Macroeconomic Forecasting

Macroeconomic Forecasting
Author: Robert Evans
Publsiher: Routledge
Total Pages: 256
Release: 2002-01-22
ISBN 10: 1134623461
ISBN 13: 9781134623464
Language: EN, FR, DE, ES & NL

Macroeconomic Forecasting Book Review:

Drawing on interviews with the UK government's Panel of Independent Forecasters, the author shows how economic models, forecasts and policy analysis depend crucially upon the judgements of economists.

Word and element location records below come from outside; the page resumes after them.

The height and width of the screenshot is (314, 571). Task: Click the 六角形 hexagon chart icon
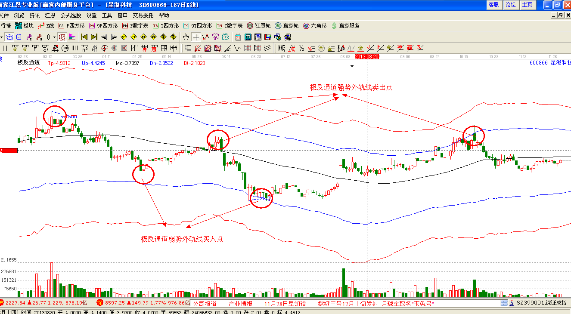[315, 26]
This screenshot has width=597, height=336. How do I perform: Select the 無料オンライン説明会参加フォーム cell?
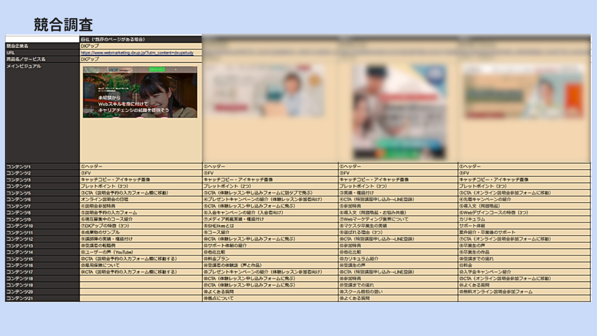point(496,292)
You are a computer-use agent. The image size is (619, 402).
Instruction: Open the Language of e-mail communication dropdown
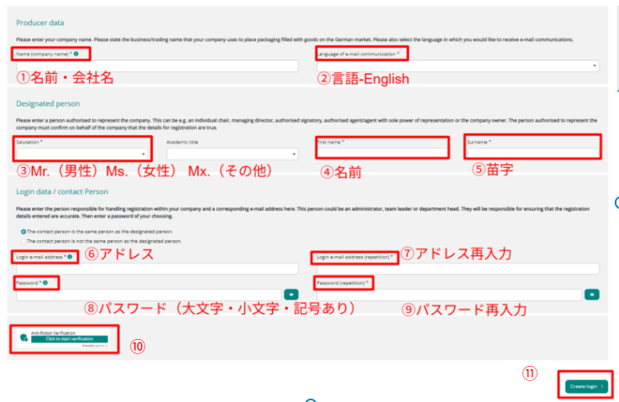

Big Data and Machine Learning in Quantitative Investment

Big Data and Machine Learning in Quantitative Investment
Author: Tony Guida
Publsiher: John Wiley & Sons
Total Pages: 296
Release: 2018-12-12
ISBN 10: 1119522080
ISBN 13: 9781119522089
Language: EN, FR, DE, ES & NL

Big Data and Machine Learning in Quantitative Investment Book Review:

Get to know the ‘why’ and ‘how’ of machine learning and big data in quantitative investment Big Data and Machine Learning in Quantitative Investment is not just about demonstrating the maths or the coding. Instead, it’s a book by practitioners for practitioners, covering the questions of why and how of applying machine learning and big data to quantitative finance. The book is split into 13 chapters, each of which is written by a different author on a specific case. The chapters are ordered according to the level of complexity; beginning with the big picture and taxonomy, moving onto practical applications of machine learning and finally finishing with innovative approaches using deep learning. • Gain a solid reason to use machine learning • Frame your question using financial markets laws • Know your data • Understand how machine learning is becoming ever more sophisticated Machine learning and big data are not a magical solution, but appropriately applied, they are extremely effective tools for quantitative investment — and this book shows you how.

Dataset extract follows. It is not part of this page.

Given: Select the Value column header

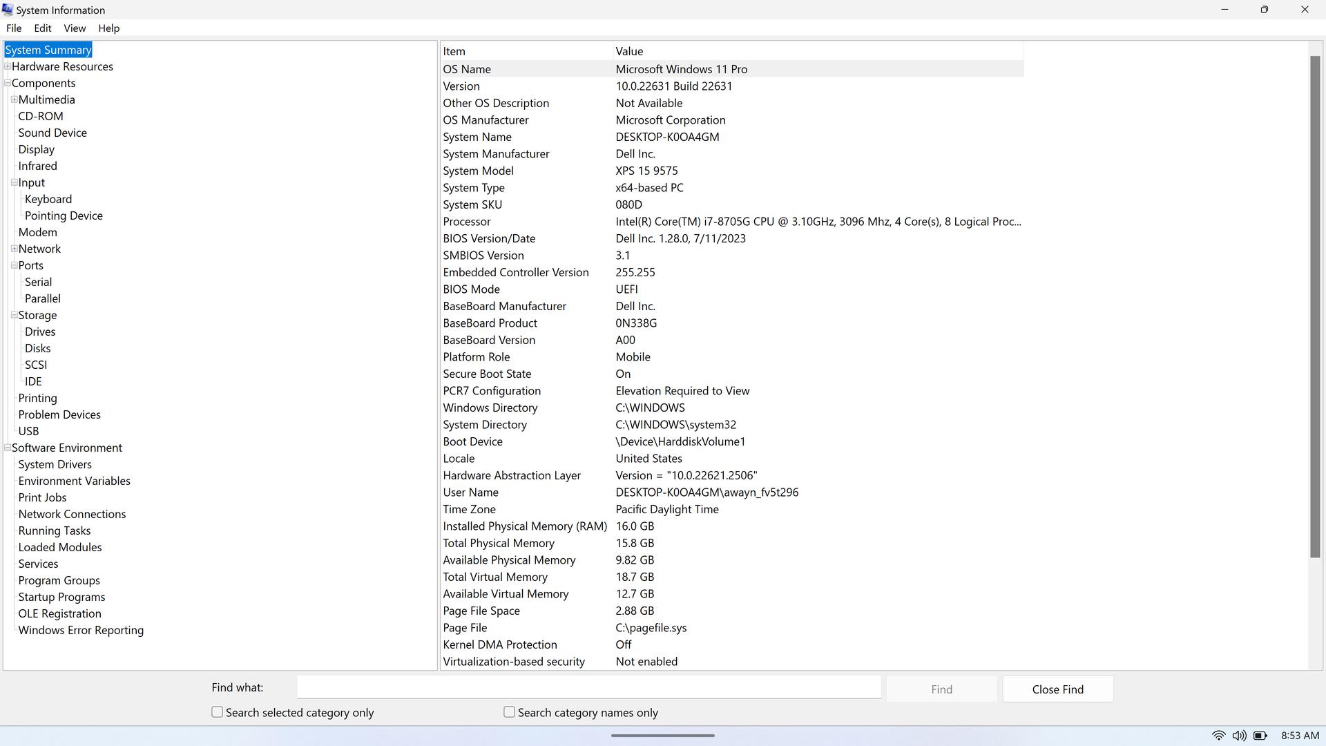Looking at the screenshot, I should tap(629, 51).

Economic and Business Forecasting

Economic and Business Forecasting
Author: John E. Silvia,Azhar Iqbal,Kaylyn Swankoski,Sarah Watt,Sam Bullard
Publsiher: John Wiley & Sons
Total Pages: 400
Release: 2014-03-10
ISBN 10: 1118569547
ISBN 13: 9781118569542
Language: EN, FR, DE, ES & NL

Economic and Business Forecasting Book Review:

Discover the secrets to applying simple econometric techniques to improve forecasting Equipping analysts, practitioners, and graduate students with a statistical framework to make effective decisions based on the application of simple economic and statistical methods, Economic and Business Forecasting offers a comprehensive and practical approach to quantifying and accurate forecasting of key variables. Using simple econometric techniques, author John E. Silvia focuses on a select set of major economic and financial variables, revealing how to optimally use statistical software as a template to apply to your own variables of interest. Presents the economic and financial variables that offer unique insights into economic performance Highlights the econometric techniques that can be used to characterize variables Explores the application of SAS software, complete with simple explanations of SAS-code and output Identifies key econometric issues with practical solutions to those problems Presenting the "ten commandments" for economic and business forecasting, this book provides you with a practical forecasting framework you can use for important everyday business applications.